Preparing expression matrices for downsteam ploting and gene set signature analysis

The gene expression matrices for platforms are next given shorter names, and prepared for downstream analyses by organizing the columns so that they correspond to the same samples. For count data, normalization is also applied to account for different library sizes. This is not needed for HTA data since it is already quantile normalized, while the qRT-PCR data used reference genes for normalization.

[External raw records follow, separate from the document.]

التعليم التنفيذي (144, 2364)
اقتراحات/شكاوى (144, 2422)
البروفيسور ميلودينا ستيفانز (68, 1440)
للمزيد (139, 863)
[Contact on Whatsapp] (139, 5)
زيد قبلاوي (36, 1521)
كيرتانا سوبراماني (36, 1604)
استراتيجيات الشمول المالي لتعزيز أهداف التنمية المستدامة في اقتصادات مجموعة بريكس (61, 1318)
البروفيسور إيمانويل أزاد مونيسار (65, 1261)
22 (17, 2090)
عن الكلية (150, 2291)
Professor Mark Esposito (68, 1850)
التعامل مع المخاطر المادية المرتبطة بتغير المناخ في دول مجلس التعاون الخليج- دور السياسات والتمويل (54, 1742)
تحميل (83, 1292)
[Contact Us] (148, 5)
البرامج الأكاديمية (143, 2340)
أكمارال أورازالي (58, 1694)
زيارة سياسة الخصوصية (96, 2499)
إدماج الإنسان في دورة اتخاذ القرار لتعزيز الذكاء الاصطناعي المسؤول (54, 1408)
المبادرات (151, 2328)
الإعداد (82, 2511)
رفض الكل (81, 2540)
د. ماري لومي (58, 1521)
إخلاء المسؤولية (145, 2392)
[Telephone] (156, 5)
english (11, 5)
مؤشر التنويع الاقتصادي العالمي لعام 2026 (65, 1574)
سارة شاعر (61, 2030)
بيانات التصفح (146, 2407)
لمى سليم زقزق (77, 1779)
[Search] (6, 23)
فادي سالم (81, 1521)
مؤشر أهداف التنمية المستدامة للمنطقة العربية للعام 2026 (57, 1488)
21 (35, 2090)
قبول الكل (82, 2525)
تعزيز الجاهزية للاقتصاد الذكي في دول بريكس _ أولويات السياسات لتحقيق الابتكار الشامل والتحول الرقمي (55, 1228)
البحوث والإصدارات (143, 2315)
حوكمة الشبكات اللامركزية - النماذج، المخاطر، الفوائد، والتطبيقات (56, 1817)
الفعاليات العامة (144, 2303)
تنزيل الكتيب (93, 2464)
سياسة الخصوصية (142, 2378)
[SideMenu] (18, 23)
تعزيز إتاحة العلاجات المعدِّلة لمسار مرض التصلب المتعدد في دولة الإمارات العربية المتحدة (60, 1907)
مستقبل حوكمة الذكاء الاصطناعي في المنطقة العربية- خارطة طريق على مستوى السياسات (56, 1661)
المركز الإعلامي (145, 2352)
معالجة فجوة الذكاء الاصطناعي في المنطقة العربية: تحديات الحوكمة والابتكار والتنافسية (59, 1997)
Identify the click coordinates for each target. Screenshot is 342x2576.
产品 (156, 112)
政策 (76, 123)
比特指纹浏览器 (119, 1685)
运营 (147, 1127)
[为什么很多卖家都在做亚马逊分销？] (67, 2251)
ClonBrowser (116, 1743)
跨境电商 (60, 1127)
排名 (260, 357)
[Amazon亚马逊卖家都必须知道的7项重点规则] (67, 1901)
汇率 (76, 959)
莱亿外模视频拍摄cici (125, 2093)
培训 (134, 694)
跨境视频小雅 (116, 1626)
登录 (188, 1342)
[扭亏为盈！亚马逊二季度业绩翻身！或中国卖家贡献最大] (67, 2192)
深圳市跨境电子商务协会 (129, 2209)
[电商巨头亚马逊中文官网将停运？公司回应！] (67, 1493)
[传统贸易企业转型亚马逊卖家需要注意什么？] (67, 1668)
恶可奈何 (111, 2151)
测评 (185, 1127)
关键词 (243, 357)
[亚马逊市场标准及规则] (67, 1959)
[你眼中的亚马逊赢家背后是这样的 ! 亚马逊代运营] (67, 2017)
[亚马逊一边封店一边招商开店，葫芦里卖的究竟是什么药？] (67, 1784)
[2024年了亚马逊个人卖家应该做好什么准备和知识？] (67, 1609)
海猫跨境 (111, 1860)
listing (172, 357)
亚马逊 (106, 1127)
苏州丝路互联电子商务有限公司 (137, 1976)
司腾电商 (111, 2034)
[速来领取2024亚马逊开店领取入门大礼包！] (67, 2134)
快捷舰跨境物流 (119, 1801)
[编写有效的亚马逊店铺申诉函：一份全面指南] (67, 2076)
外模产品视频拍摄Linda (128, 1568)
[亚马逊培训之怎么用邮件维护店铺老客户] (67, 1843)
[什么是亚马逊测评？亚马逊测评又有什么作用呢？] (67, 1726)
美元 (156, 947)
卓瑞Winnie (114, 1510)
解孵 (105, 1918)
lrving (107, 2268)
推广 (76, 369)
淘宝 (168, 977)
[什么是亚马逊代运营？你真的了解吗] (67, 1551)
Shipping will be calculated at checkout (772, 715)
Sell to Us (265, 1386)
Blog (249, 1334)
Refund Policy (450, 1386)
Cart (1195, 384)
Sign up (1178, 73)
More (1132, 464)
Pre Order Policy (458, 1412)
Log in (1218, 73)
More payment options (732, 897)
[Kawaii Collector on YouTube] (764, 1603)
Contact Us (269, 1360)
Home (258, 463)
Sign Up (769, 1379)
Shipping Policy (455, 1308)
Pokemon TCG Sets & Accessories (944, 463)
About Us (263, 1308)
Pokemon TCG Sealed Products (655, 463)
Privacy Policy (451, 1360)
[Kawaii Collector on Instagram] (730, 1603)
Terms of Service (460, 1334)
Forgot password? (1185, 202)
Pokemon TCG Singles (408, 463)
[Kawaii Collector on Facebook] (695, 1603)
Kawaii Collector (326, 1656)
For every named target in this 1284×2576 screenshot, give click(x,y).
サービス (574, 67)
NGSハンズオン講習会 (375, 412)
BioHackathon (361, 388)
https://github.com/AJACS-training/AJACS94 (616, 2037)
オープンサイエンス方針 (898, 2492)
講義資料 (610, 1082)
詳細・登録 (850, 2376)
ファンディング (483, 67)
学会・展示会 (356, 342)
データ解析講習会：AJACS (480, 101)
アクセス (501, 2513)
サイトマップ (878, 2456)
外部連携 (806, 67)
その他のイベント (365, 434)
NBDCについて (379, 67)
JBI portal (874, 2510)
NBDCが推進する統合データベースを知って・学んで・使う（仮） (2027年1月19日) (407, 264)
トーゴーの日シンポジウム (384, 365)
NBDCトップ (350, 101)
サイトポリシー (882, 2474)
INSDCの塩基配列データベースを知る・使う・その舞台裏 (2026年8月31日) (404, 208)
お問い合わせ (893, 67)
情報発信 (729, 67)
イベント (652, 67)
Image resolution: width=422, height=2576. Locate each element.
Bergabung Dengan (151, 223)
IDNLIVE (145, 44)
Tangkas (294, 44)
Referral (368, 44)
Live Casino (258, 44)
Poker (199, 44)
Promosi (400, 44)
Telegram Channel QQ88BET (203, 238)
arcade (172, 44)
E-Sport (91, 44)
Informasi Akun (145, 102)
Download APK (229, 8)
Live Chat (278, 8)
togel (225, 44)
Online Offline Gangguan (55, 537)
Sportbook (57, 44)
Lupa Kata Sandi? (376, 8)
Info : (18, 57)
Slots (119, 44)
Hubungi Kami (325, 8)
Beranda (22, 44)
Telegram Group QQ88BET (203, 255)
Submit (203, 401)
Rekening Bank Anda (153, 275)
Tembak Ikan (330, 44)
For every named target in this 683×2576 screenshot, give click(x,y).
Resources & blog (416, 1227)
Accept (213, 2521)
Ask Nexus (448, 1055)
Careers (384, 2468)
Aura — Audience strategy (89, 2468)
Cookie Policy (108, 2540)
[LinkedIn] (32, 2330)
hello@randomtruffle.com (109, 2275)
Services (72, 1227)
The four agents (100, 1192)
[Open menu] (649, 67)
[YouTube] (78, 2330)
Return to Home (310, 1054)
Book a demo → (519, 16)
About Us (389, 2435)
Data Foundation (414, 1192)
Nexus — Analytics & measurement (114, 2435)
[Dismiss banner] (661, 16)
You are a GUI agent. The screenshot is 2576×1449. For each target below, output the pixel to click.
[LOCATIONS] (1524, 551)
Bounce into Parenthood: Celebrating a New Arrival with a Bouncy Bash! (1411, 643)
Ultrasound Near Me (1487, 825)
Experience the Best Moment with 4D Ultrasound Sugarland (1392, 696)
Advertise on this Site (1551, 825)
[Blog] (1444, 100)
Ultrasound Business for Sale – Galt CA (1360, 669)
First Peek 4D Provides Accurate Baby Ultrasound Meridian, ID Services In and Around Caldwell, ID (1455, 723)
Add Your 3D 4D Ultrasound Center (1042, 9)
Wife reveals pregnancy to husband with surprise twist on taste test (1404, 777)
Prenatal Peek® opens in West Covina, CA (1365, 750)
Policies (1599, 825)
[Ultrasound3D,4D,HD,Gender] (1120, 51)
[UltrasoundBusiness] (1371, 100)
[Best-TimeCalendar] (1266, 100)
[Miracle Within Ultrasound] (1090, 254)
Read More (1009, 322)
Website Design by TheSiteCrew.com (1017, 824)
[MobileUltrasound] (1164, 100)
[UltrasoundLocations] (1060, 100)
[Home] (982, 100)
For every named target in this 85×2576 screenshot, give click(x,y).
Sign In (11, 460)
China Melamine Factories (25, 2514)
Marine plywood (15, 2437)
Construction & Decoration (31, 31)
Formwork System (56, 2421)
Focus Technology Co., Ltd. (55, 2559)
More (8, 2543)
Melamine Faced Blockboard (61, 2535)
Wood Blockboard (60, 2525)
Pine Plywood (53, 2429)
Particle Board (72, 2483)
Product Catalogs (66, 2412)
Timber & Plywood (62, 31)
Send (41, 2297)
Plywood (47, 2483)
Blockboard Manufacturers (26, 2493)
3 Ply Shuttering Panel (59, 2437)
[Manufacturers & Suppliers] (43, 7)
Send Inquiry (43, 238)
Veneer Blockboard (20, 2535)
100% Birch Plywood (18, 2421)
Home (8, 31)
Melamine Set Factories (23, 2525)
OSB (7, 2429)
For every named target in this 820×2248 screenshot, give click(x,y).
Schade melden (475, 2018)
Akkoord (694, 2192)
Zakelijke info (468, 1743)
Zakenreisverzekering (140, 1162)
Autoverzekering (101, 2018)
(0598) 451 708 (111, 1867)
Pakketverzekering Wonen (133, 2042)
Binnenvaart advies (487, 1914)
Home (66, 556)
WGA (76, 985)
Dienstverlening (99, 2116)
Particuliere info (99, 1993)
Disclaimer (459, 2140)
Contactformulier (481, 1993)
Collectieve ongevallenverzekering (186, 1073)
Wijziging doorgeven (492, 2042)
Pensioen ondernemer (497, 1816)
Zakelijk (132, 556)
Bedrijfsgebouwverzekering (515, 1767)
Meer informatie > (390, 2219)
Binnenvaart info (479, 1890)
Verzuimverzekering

Hr=esetHTA[,rownames(anoALL)] 
Pr=esetPCR[,rownames(anoALL)]

dds<- DESeqDataSetFromMatrix(countData= Rcount[,rownames(anoALL)],colData= anoALL,design=~IndividualID)
dds=estimateSizeFactors(dds)
Rr=counts(dds, normalized=TRUE)

dds<- DESeqDataSetFromMatrix(countData= Ccount[,rownames(anoALL)],colData= anoALL,design=~IndividualID)
dds=estimateSizeFactors(dds)
Cr=counts(dds, normalized=TRUE)

Next, for microarray data, one transcript cluster expression profile is retained for a given unique gene symbol, while for RNASeq, one ENSEMBLE gene expression profile is retained for each gene symbol. Finally, the normalized count data matrices are added 0.5 count to enable log2 transformation.

a=HTA[[2]] # 
Hr=Hr[rownames(Hr)%in%rownames(a),]
Hr=Hr[rownames(a),]
Hr=Hr[!duplicated(a$SYMBOL),]
rownames(Hr)=a[rownames(Hr),"SYMBOL"]

a=RNASeq[[2]]
Rr=Rr[rownames(Rr)%in%rownames(a),]
Rr=Rr[rownames(a),]
Rr=Rr[!duplicated(a$SYMBOL),]
rownames(Rr)=a[rownames(Rr),"SYMBOL"]

Rr=log2(Rr+0.5)
Cr=log2(Cr+0.5)
# Hr, Rr, Cr, Pr are the four expression sets (one row per gene symbol)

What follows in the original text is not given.